Records provided: Begin

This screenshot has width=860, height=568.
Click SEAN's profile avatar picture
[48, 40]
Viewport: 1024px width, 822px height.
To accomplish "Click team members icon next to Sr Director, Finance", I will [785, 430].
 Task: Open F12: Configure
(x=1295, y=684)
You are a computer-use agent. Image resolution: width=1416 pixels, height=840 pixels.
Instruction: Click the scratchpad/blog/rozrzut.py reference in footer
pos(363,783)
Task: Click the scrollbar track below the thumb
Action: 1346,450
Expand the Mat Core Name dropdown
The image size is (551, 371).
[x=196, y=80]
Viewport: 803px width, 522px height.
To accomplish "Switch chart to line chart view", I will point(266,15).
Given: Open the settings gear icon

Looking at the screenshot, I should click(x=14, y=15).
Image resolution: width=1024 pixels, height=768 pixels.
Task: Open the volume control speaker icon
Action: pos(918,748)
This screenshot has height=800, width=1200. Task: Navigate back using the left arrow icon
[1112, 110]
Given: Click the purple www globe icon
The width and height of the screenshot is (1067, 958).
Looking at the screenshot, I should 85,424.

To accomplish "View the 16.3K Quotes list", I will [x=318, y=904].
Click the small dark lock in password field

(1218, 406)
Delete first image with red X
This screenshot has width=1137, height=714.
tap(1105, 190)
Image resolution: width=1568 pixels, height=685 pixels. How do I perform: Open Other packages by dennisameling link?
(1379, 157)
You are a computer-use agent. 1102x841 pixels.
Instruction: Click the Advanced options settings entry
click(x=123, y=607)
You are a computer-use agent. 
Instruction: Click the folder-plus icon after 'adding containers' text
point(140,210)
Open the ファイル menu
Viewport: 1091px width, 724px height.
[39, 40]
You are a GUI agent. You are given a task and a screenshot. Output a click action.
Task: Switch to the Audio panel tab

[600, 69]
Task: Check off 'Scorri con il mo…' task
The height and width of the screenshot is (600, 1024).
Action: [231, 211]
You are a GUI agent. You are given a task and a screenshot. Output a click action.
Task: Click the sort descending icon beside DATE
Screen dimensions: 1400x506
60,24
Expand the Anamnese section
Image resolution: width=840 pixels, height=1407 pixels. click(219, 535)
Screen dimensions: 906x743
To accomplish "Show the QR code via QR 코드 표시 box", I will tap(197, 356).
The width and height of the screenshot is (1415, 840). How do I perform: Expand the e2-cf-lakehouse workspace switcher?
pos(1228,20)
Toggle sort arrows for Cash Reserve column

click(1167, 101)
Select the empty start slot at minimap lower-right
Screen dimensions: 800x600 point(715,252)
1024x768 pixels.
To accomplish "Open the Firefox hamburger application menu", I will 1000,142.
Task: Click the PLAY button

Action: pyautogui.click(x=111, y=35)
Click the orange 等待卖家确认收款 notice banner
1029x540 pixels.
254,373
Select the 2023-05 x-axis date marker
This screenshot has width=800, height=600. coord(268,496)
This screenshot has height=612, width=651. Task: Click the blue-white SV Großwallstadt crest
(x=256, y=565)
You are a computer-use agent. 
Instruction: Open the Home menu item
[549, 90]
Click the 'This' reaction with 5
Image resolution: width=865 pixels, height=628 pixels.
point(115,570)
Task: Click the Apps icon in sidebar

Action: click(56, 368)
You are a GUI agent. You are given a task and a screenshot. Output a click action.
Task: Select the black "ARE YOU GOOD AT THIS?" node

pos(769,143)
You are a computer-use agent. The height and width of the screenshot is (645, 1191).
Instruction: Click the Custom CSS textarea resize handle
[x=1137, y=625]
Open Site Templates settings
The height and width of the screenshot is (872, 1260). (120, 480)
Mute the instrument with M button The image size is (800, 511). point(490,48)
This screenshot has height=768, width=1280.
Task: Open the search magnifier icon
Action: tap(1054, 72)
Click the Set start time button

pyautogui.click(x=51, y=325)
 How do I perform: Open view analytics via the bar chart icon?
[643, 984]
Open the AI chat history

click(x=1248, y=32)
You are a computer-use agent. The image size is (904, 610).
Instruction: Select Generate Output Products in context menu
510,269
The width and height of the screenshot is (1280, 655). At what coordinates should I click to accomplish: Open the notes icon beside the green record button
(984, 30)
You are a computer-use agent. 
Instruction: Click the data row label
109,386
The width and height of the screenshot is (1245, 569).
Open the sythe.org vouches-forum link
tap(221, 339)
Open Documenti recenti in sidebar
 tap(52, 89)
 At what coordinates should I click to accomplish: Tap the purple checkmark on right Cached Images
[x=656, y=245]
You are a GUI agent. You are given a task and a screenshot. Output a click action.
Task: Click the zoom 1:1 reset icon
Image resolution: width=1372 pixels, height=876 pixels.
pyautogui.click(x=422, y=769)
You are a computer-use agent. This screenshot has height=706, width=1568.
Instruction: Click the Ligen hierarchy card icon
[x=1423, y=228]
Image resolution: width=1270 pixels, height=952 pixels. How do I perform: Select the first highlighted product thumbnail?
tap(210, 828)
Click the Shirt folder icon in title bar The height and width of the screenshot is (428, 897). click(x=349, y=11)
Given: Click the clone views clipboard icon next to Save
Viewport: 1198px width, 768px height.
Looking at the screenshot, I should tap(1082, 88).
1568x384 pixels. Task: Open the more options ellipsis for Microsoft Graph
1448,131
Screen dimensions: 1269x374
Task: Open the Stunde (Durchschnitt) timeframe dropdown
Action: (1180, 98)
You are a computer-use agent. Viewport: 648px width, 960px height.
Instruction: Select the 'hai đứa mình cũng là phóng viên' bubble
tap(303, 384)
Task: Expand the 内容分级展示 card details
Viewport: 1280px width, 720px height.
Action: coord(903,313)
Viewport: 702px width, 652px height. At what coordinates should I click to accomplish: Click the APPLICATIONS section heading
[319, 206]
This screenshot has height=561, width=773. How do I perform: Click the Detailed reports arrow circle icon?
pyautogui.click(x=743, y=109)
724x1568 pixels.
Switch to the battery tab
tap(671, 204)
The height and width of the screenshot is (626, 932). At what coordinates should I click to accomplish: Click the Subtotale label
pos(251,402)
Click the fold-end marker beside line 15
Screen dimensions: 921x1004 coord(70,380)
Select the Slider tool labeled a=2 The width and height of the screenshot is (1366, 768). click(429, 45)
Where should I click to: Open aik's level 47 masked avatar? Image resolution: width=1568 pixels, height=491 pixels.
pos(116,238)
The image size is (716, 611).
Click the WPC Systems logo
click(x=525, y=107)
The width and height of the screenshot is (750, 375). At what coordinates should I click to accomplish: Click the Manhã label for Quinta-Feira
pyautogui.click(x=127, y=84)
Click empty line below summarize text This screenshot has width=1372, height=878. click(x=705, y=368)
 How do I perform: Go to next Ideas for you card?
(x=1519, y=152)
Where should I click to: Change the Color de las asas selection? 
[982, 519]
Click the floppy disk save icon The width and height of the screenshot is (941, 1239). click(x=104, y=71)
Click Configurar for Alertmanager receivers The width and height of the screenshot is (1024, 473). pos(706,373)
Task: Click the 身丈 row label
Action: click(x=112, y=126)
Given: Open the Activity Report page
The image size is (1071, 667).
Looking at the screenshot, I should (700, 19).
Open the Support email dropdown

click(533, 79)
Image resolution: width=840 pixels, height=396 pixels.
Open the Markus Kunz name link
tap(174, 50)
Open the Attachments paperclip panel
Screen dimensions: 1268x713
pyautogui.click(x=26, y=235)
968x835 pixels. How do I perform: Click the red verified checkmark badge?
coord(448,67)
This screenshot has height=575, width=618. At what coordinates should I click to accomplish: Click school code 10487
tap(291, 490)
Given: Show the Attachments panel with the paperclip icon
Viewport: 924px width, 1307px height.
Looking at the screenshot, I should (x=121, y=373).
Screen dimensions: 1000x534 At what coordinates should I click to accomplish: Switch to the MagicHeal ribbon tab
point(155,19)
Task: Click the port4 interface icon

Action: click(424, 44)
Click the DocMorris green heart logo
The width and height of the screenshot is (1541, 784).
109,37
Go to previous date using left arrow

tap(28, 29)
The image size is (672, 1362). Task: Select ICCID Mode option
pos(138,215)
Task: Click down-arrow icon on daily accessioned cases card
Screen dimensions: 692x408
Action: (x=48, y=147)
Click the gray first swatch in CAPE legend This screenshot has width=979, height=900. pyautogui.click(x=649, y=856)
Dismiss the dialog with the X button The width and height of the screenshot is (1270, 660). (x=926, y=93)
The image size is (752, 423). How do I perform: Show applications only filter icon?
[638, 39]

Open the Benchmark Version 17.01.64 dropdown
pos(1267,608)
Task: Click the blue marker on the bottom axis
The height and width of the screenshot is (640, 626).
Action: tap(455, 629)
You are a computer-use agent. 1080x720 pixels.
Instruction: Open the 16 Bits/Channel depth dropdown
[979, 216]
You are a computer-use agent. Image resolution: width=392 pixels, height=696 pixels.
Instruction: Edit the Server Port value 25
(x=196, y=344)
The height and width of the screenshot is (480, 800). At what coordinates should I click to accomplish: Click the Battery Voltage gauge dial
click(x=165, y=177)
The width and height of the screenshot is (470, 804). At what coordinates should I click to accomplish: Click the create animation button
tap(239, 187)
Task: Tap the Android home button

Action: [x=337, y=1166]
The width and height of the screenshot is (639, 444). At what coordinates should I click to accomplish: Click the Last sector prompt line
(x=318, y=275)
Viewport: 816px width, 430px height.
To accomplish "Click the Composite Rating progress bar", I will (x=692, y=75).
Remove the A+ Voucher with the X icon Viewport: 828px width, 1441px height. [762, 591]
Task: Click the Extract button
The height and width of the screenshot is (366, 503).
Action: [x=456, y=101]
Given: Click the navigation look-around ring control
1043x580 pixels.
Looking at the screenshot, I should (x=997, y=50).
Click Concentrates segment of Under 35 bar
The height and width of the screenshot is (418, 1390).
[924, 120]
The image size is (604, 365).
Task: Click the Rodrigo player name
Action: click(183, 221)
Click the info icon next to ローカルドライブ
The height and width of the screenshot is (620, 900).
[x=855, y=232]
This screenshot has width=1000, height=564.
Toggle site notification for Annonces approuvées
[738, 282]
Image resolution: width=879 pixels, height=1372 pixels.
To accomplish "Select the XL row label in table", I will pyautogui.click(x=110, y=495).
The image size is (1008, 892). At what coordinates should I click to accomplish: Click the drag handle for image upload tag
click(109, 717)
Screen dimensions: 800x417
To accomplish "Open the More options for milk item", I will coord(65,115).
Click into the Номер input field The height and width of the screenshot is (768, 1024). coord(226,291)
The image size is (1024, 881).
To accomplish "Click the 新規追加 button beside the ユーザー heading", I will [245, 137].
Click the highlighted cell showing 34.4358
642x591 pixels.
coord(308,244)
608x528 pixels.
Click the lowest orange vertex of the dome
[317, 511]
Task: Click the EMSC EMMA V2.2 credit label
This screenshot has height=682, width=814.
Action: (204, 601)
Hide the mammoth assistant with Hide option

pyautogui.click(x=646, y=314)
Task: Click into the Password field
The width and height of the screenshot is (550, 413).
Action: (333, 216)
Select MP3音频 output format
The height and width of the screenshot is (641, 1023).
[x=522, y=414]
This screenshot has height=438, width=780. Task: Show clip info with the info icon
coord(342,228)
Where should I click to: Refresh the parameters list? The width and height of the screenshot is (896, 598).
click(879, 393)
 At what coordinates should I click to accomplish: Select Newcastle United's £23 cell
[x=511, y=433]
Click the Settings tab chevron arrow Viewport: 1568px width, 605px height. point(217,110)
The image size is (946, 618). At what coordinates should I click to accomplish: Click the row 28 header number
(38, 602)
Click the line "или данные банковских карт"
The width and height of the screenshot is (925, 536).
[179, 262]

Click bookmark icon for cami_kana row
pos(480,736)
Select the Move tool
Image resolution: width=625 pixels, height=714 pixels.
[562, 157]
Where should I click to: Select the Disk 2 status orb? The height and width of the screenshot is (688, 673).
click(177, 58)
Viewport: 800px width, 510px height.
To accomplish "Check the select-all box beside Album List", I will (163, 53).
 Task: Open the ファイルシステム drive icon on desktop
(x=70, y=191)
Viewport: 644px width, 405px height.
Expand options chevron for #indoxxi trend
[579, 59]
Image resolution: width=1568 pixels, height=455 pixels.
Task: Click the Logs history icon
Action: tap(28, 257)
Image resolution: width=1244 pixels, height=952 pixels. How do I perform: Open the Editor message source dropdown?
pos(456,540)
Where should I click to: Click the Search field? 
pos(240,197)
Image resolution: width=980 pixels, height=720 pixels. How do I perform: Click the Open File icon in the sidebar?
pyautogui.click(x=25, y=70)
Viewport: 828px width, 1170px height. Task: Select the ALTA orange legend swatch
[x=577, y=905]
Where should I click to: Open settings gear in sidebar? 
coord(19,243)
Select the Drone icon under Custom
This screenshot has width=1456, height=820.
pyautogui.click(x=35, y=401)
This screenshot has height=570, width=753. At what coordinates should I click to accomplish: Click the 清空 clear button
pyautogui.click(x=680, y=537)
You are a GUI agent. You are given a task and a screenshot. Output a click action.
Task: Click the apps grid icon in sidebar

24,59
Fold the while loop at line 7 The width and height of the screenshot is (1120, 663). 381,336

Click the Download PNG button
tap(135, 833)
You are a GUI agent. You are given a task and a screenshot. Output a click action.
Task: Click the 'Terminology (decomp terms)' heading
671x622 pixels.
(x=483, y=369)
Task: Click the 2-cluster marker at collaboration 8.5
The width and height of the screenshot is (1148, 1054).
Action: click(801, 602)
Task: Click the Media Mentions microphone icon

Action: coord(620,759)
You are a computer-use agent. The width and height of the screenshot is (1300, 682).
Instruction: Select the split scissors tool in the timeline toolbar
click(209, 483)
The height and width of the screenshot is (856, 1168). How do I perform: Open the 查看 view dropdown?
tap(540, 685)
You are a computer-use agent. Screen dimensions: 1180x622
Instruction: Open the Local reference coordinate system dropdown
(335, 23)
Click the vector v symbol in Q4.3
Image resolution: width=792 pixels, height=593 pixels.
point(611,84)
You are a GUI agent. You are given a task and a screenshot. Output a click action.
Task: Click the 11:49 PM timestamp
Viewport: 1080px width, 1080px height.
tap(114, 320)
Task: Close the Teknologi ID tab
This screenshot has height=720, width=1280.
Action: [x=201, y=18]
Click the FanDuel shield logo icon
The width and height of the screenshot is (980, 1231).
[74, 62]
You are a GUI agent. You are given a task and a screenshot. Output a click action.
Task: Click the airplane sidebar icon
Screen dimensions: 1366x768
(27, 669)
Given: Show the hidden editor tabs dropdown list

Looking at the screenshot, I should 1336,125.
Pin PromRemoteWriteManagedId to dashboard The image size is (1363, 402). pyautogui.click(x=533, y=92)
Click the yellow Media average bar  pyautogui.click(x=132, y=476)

Records provided: End

__What you will do__. Please copy each line of the records above in which the word "into" can be found.

__The answer__.
Click into the Номер input field The height and width of the screenshot is (768, 1024). coord(226,291)
Task: Click into the Password field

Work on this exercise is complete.